Anisa namanya, biasa dipanggil Nisa. Seorang gadis
kecil berusia 9 tahun. Dia duduk di bangku kelas III SD, bermata bulat, yang
kesehariannya lebih sering dilewatkan dengan bergumul bersama ternak di rumah.
Dari mulai ayam, kambing, sapi dan seekor binatang peliharan, kucing berbulu
putih yang dia beri nama Neo. Dia tinggal bersama Ayah dan ibunya di kampung
kecil nan asri di desa Runa , Madura.
Ayah Anisa adalah seorang buruh tani yang sekaligus
memelihara dan memberi makan sapi dan kambing yang dititipkan tetanggnya. Jika
nanti si sapi ini beranak, maka anak sapi tersebut akan menjadi milik ayahnya.
Ibunya adalah ibu rumah tangga yang rajin dan cekatan mengurus rumah. Karena
Anisa adalah anak tunggal, kedua orang tuanya sangat menyayanginya.
“Berteman itu tidak harus dengan manusia Nisa,
binatang dan mahluk hidup yang lain adalah teman kita juga “, suatu hari ayah
Anisa pernah menasehatinya, ketika menikmati makan malam bersama di ruang
tengah.
“Macan juga ya ayah?! dicakar nanti kalo Nisa
berteman sama macan, hehe..”, ujar Nisa tergelak menjawab perkataan ayahnya
“ya nggak dong, kan disini gak ada macan, lagian kan
kamu punya Neo. Main sama Neo aja”, sergah ibunya sambil tersenyum.
“ Ayah, besok Nisa sudah mulai masuk sekolah lagi,
belikan Nisa sepatu baru ya ayah”, Nisa merengek.
“Sepatu Nisa kan masih bagus, masih bisa dipakai.

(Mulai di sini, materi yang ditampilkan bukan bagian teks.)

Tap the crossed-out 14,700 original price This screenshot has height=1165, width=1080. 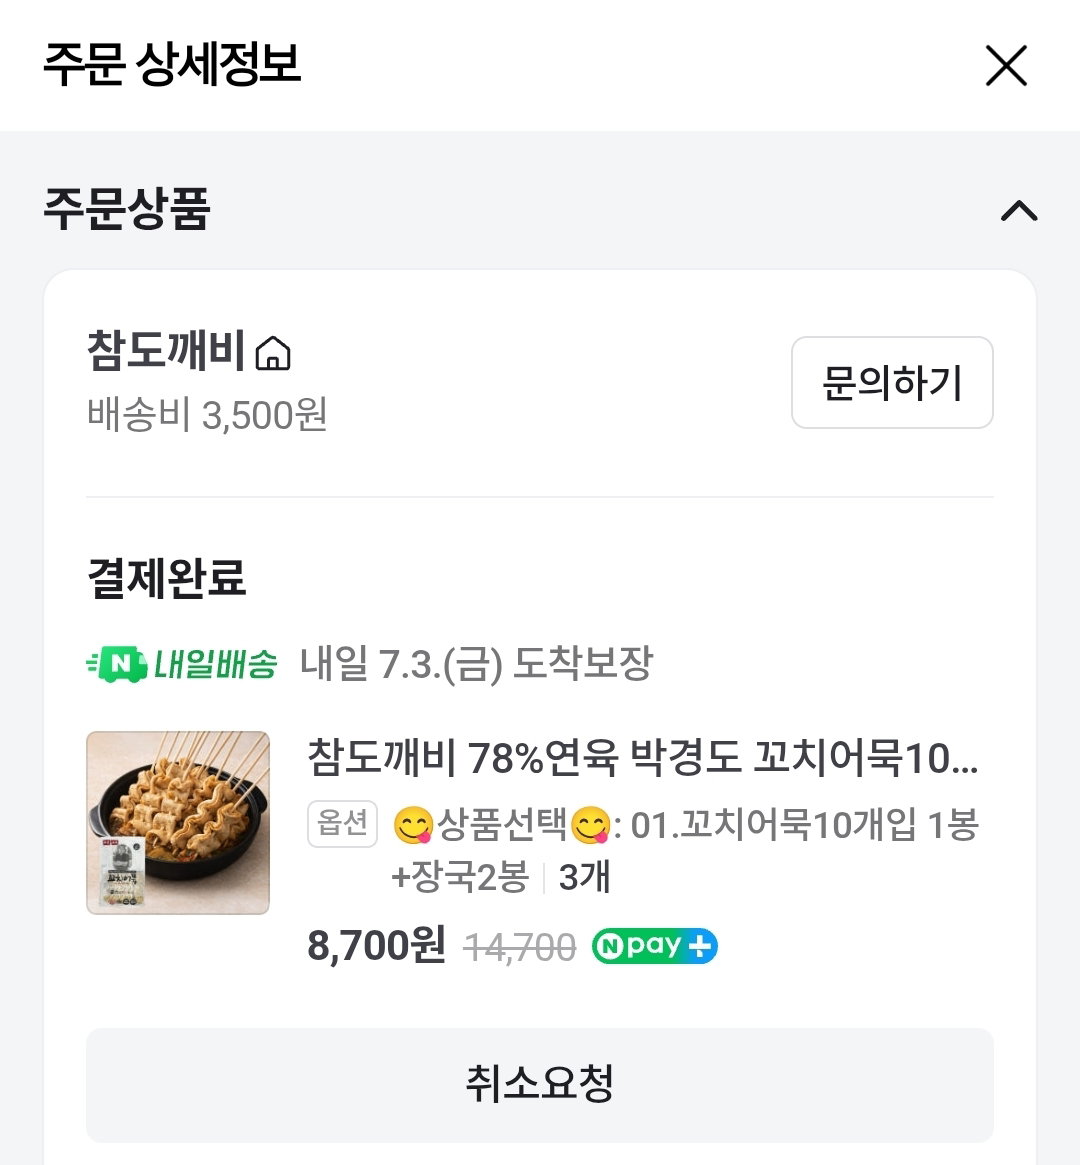520,947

Nanti kalau ayah ada rejeki , ayah belikan yang baru “
“Tapi sudah sobek bagian depannya ayah, yang sebelah
kanan”
“Nanti pasti ayah belikan, sabar ya nak “
“Iya yah”, Anisa menjawab pelan.
***
Keesokan harinya, Anisa bangun pagi seperti biasanya
dan bersiap ke sekolah setlah mandi dan menyantap sarapan nasi goreng buatan
ibunya. Berpamitan dengan tak lupa mencium tangan ibunya, Anisa berjalan ringan
menuju SD Runa yang hanya berjarak sekitar 200 meter dari rumahnya .Dijalan dia
bertemu temannya yang juga berangkat sekolah, Siti, mereka sekelas. Ada yang
baru pada Siti, tas yang dikenakannya baru dibeli dua hari lalu . “Nis, ini tas
mahal loh. Dibelikan tanteku yang di Jakarta”, dengan bangga Siti
memperlihatkannya ke Nisa. Tas hitam dengan beberapa resleting di bagian
depannya, yang bisa menampung lebih banyak alat tulis. Anisa tersenyum ikut
memuji tas baru itu.
Tak berapa lama, akhirnya mereka berdua sampai di
sekolah. Anisa melihat ke sekeliling, teman temannya saling memamerkan benda
baru yang mereka pakai ke sekolah. Erna dengan kotak pensil barunya, Ahmad
dibelikan ayahnya sepeda baru, Rina memakai kacamata baru. “ Eh kacamataku baru
karena minus mataku nambah, jadi harus beli yang baru”, Rina merengut. Yang
lain tertawa.
Ada lagi yang baru, potongan rambut Farhan. Dia
memotong rambutnya,mengoleskan minyak rambut dan membentuknya seperti gunung,
sedikit tinggi menjulang di bagian depan. “Akhirnya aku yang paling ganteng
disini”, ujarnya sambil berjalan bak artis terkenal. Jadilah kelas riuh rendah
menertawakan tingkah Farhan yang konyol.
Anisa, memandangi sepatunya yang sudah terbuka di
bagian depannya. Ada sobekan kecil disitu. Dia yang semula tertawa, terdiam
kini. Ingin rasanya bisa bisa memakai barang baru seperti yang lain. Namun
apalah bisa dikata , ayahnya hanya buruh tani yang tidak selalu ada kerjaan.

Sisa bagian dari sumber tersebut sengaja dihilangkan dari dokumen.